Start of Given records
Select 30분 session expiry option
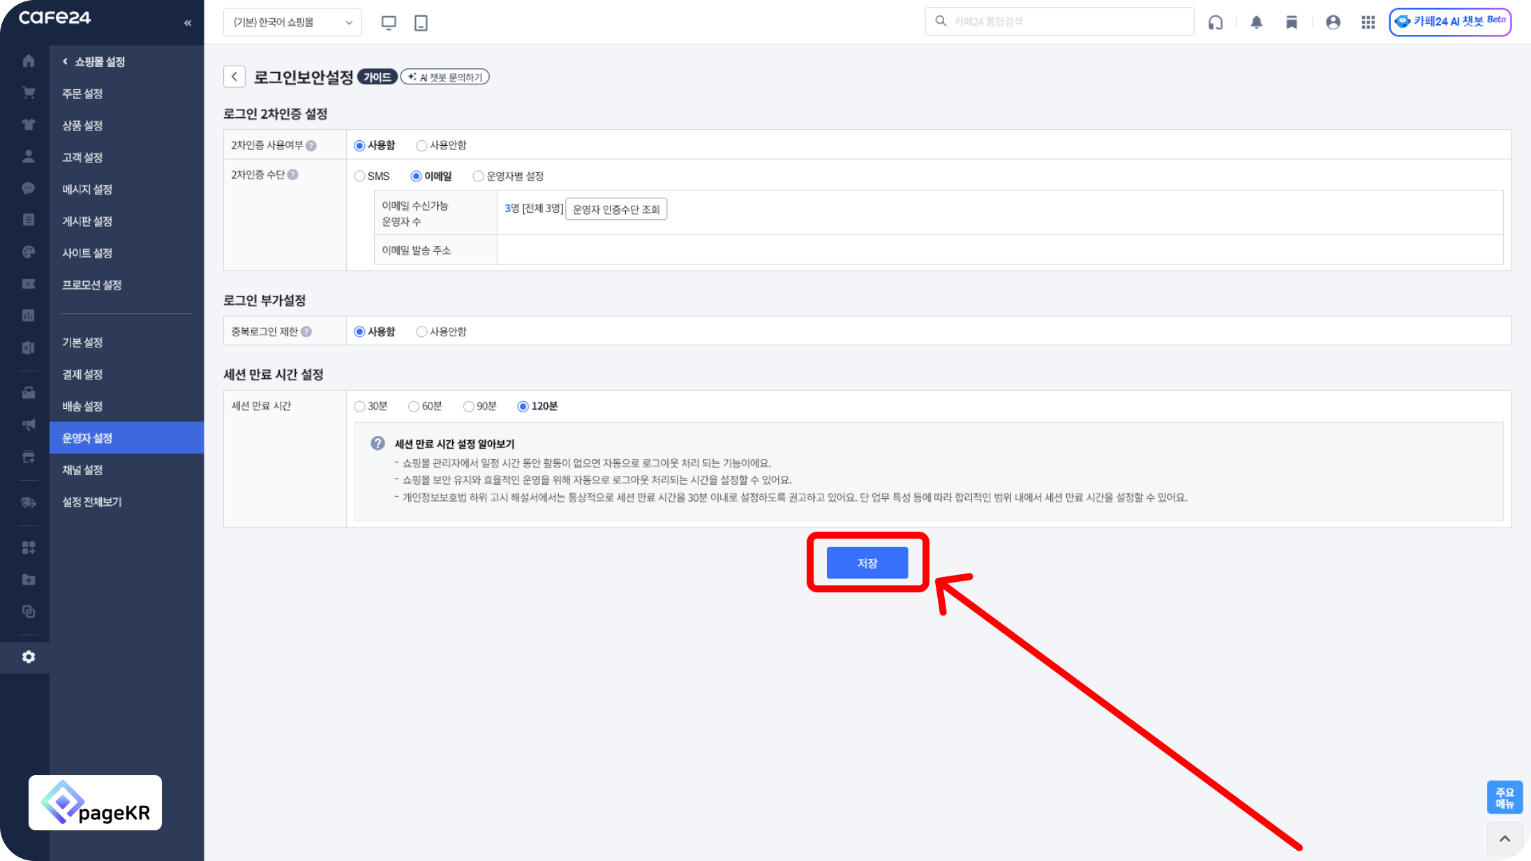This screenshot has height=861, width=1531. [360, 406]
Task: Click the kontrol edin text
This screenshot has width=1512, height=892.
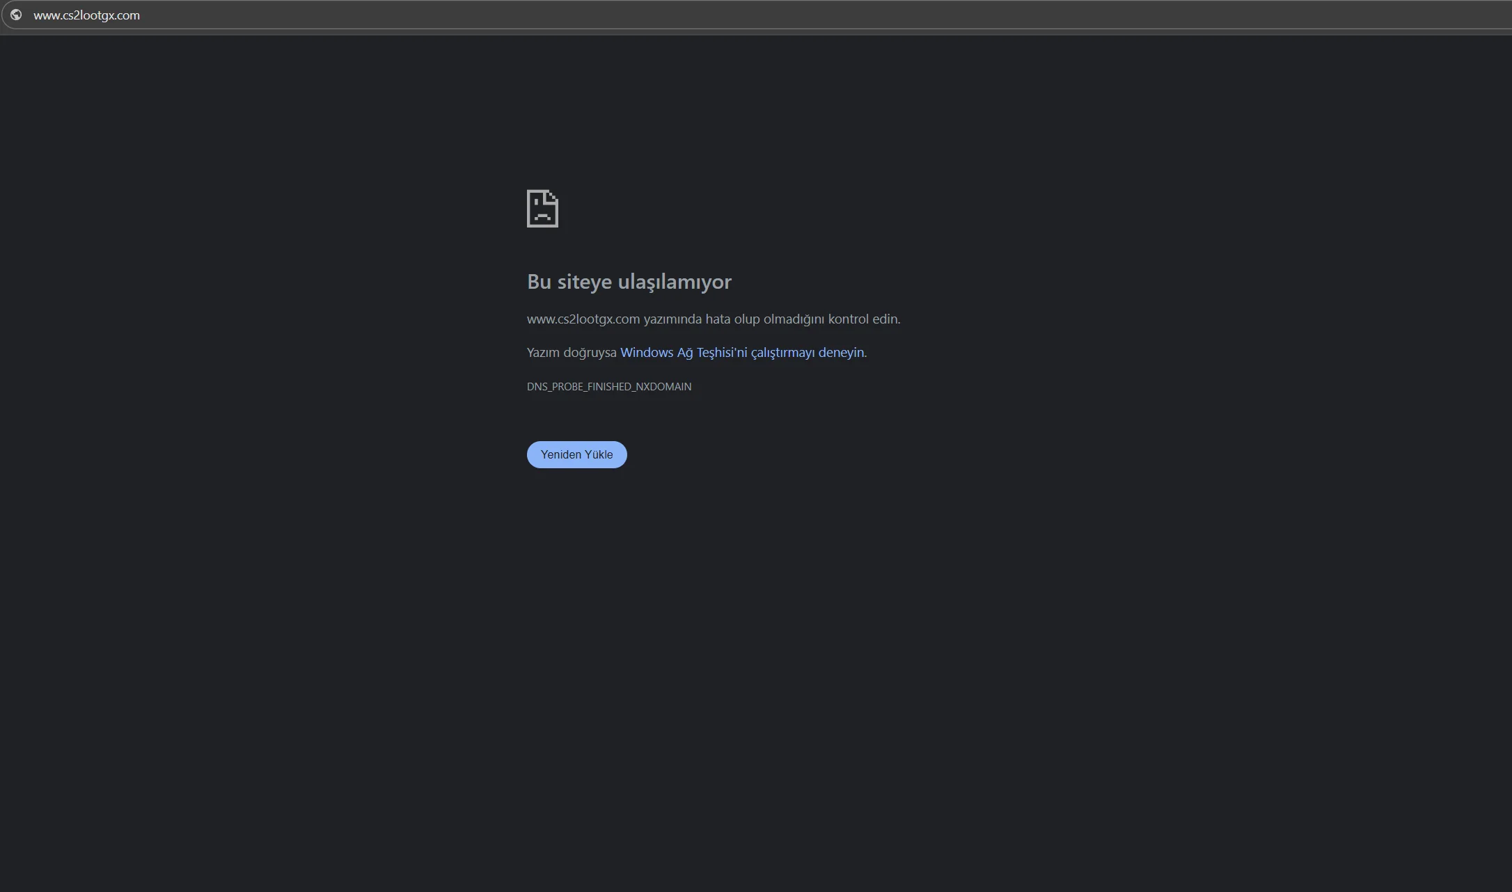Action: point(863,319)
End of Given records
Start of Given records
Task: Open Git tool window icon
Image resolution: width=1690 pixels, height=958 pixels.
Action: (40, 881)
End of Given records
Action item: Report each line of the material in which the string "Task" occurs.

Expected answer:
Task: Click the kontrol edin text
Task: Open Git tool window icon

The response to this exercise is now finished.